▶ **Task brief**
Below is a listing to copy exactly; no image goes into the copy.
-*-*-
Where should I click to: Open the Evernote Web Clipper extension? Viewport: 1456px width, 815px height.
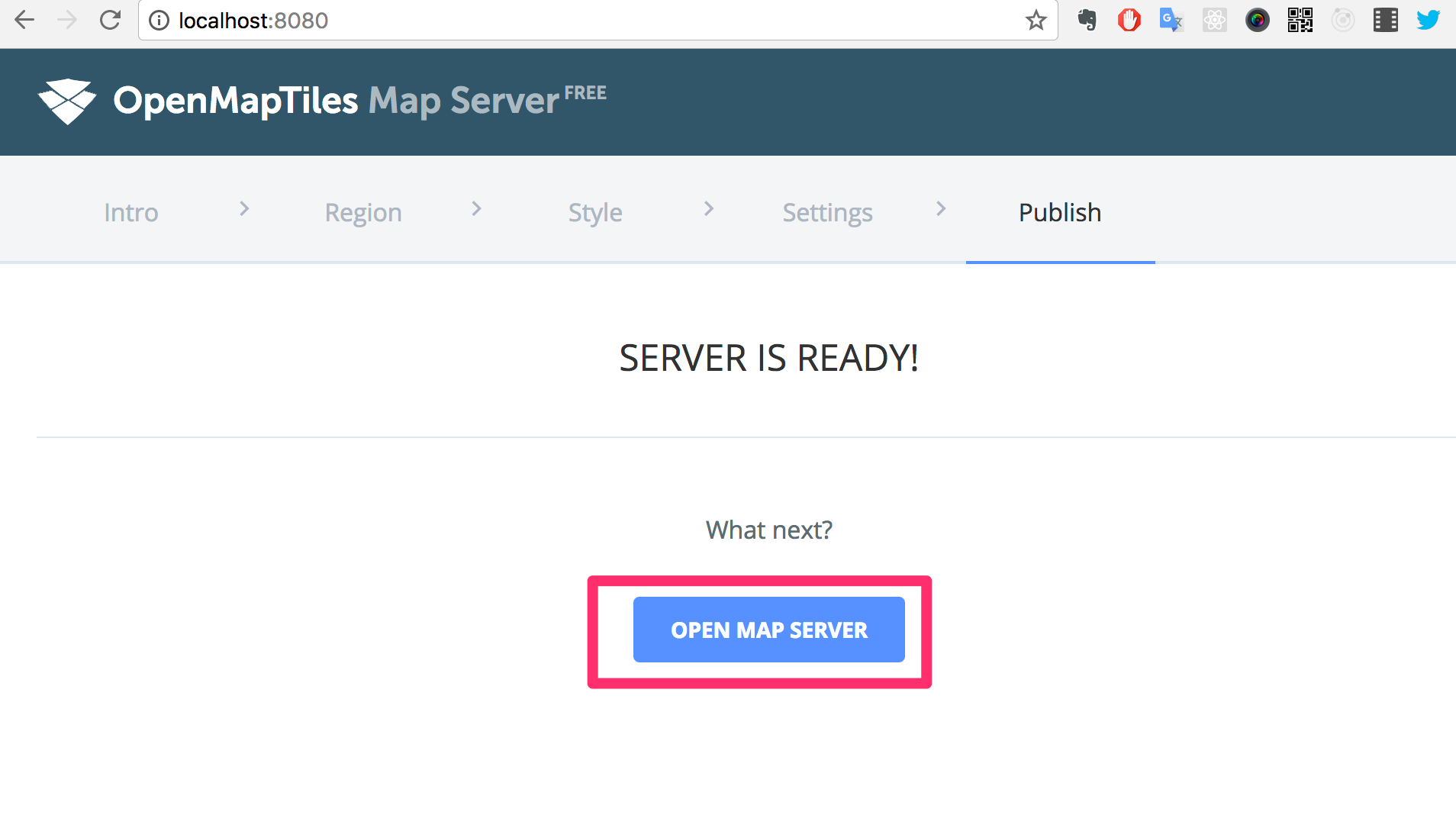pos(1087,20)
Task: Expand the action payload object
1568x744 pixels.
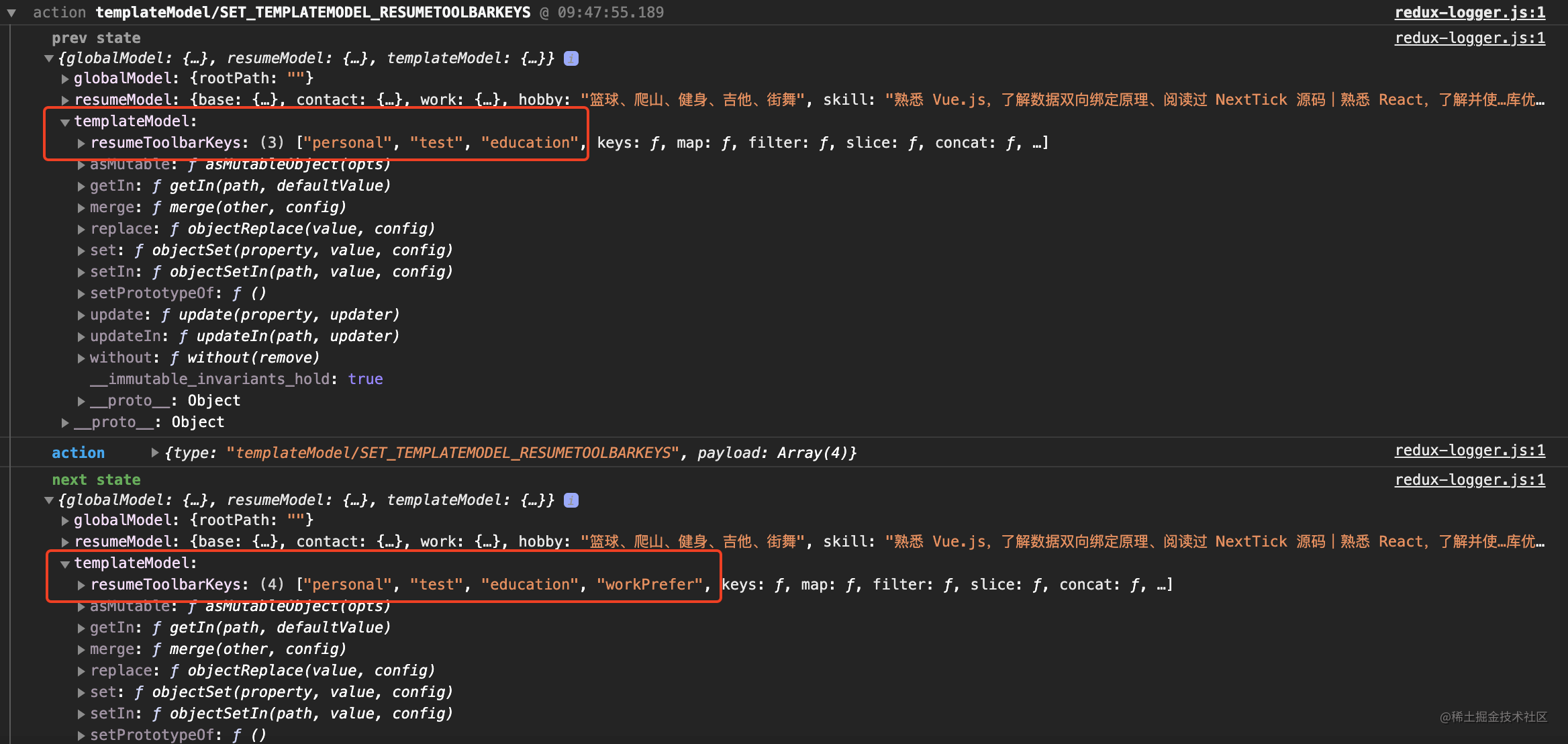Action: [x=155, y=453]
-*-*-
▶ **Written response**
Where should I click to: Open the Evernote Web Clipper extension? Viewport: 1456px width, 815px height.
pos(1087,20)
Task: Expand the action payload object
1568x744 pixels.
Action: [x=155, y=453]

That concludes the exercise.